6.2. Amor maduro (menos idealizado)

  • Reconhece que ambos são sujeitos separados, com vida própria.

  • Aceita que haverá frustrações, conflitos e conversas difíceis.

  • Não espera que o outro cure todas as feridas internas.

  • Não mede o amor apenas por gestos românticos, mas pelo conjunto: respeito, presença, cuidado, reciprocidade, responsabilidade afetiva.

Isso não significa “matar o romantismo”. Pelo contrário: quando o amor não precisa provar nada para ninguém, o romantismo pode surgir de forma mais leve e sincera – um café na cama, uma mensagem carinhosa, um elogio no meio do dia, uma escuta verdadeira.

7. E o que podemos fazer com isso na nossa vida amorosa?

Algumas pistas para levar dessa reflexão para a prática:

  1. Questionar os roteiros que você aprendeu

    • Que histórias de amor te formaram?

    • Que frases você ouviu sobre o que é amar?

    • Você está tentando viver um amor real ou encenar um roteiro?

  2. Diferenciar romantismo de respeito

    • Romantismo sem respeito é performance.

    • Respeito sem nenhum gesto de carinho pode virar convivência fria.
      O desafio é encontrar relações onde exista cuidado concreto e espaço para o afeto ser demonstrado, mesmo que não seja do jeito dos filmes.

  3. Conversar sobre expectativas em vez de testar o outro
    Em vez de esperar que o outro adivinhe o que você considera romântico, você pode dizer:

    • “Eu me sinto muito amada quando você faz…”

    • “Uma coisa simples que me faria bem é…”

  4. Observar quando o ideal romântico está te aprisionando

    • Você está ficando numa relação apenas pelo medo de “fracassar”?

    • Você está se anulando em nome do “amor”?

    • Você está usando a ideia de “alma gêmea” para justificar controle, ciúme ou invasão de privacidade?

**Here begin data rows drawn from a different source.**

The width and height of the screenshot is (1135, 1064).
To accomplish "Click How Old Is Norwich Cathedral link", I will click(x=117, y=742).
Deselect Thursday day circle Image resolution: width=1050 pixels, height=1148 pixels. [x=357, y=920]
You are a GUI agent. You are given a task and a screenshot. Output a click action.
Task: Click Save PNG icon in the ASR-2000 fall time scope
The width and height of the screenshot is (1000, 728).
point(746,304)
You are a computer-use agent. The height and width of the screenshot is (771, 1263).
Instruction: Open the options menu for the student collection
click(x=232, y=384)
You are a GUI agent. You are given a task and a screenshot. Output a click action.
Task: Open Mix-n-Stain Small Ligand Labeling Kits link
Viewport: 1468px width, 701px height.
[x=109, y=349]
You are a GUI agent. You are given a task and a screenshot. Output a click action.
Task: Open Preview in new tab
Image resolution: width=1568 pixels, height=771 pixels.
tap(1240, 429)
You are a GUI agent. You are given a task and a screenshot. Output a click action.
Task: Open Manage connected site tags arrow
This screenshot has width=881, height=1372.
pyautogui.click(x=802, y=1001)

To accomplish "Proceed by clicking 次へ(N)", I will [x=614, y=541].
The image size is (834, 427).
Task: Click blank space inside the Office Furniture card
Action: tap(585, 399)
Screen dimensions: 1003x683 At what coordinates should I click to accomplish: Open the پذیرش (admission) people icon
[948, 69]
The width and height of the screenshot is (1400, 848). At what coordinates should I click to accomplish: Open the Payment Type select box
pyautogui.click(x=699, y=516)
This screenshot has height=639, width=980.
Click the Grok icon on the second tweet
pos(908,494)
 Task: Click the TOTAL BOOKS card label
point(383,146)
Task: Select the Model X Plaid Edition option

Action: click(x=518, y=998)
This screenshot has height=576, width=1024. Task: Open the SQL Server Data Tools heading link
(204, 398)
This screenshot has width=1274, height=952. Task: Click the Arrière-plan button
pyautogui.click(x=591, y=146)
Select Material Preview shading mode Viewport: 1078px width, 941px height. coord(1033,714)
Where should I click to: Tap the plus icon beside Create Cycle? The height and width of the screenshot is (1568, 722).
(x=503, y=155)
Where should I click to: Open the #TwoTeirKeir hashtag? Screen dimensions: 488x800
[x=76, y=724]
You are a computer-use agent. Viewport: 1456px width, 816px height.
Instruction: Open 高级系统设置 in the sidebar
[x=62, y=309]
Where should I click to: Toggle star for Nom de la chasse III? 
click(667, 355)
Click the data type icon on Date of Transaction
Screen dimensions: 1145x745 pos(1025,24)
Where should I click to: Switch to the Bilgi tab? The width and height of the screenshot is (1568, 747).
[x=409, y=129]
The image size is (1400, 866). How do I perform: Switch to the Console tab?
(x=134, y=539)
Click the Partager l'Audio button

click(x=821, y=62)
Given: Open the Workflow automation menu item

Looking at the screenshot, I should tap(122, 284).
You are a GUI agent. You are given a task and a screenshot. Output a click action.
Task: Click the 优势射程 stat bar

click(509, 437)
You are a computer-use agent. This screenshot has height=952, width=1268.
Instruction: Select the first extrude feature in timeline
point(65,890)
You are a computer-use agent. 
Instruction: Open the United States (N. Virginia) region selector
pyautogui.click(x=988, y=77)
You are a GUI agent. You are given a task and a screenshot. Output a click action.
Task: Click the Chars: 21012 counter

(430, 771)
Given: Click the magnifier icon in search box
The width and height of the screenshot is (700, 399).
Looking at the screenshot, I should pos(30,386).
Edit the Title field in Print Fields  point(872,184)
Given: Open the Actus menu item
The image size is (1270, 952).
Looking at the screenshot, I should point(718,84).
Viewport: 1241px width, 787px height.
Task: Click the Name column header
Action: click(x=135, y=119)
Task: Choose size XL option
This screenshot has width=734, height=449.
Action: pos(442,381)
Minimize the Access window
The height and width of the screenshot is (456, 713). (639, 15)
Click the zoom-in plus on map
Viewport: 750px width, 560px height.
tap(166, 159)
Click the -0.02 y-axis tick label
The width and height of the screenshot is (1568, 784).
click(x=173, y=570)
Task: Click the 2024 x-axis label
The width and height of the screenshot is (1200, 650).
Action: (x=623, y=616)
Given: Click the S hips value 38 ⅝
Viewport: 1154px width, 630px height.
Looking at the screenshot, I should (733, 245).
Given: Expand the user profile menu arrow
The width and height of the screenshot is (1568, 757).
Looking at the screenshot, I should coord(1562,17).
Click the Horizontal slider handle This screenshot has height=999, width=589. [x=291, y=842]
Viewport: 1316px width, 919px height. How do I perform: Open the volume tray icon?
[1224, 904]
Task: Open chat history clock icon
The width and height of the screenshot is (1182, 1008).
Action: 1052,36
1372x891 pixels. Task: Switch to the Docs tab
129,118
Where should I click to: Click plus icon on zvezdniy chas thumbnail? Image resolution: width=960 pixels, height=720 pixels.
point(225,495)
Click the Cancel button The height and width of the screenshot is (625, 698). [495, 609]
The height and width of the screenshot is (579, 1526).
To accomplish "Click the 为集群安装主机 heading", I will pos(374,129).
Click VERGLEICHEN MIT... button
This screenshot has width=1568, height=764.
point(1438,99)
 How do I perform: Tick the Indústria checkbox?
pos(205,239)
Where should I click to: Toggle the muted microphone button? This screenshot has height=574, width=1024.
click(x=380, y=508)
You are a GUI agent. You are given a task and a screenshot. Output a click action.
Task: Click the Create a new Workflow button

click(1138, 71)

Quando essas questões aparecem, pode ser hora de procurar um espaço de elaboração – terapia individual, de casal ou outros contextos de escuta – para pensar que tipo de amor você deseja alimentar e que tipo de amor você já não pode mais sustentar.

8. Conclusão: entre a fantasia e o possível

O amor romântico não é “o vilão” da história. Ele traduz o desejo humano de conexão profunda, de ser escolhido, de compartilhar a vida com alguém. O problema é quando ele se transforma em um ideal rígido que exige a nossa própria anulação.

Romantismo, por sua vez, não é superficialidade: é a linguagem concreta do cuidado, aquilo que transforma o “eu te amo” em experiência sentida. Mas, sozinho, também não basta: sem responsabilidade afetiva, respeito e escuta, gestos românticos viram apenas uma embalagem bonita para relações vazias.

Talvez o caminho esteja em reconhecer o encanto do amor romântico, sem ser comandado por ele, e em recuperar um romantismo mais verdadeiro, feito de pequenos gestos consistentes, e não apenas de grandes cenas.

Um amor que possa sair do ideal e entrar na vida real.
Um amor que possa sair do conto de fadas e chegar ao divã – não para ser destruído, mas para ser compreendido, reposicionado, ressignificado.

Referências bibliográficas (sugestões para aprofundar o tema)

  • BAUMAN, Zygmunt. Liquid Love: On the Frailty of Human Bonds. Cambridge: Polity Press, 2003.

  • GIDDENS, Anthony. The Transformation of Intimacy: Sexuality, Love and Eroticism in Modern Societies. Cambridge: Polity Press, 1992.

  • ILLOUZ, Eva. Consuming the Romantic Utopia: Love and the Cultural Contradictions of Capitalism. Berkeley: University of California Press, 1997.

  • ILLOUZ, Eva. Why Love Hurts: A Sociological Explanation. Cambridge: Polity Press, 2012.

  • ILLOUZ, Eva. The End of Love: A Sociology of Negative Relations. New York: Oxford University Press,

  • COSTA, Sérgio. “Easy loving: romanticism and consumerism in late modernity”. Vibrant – Virtual Brazilian Anthropology, 2005.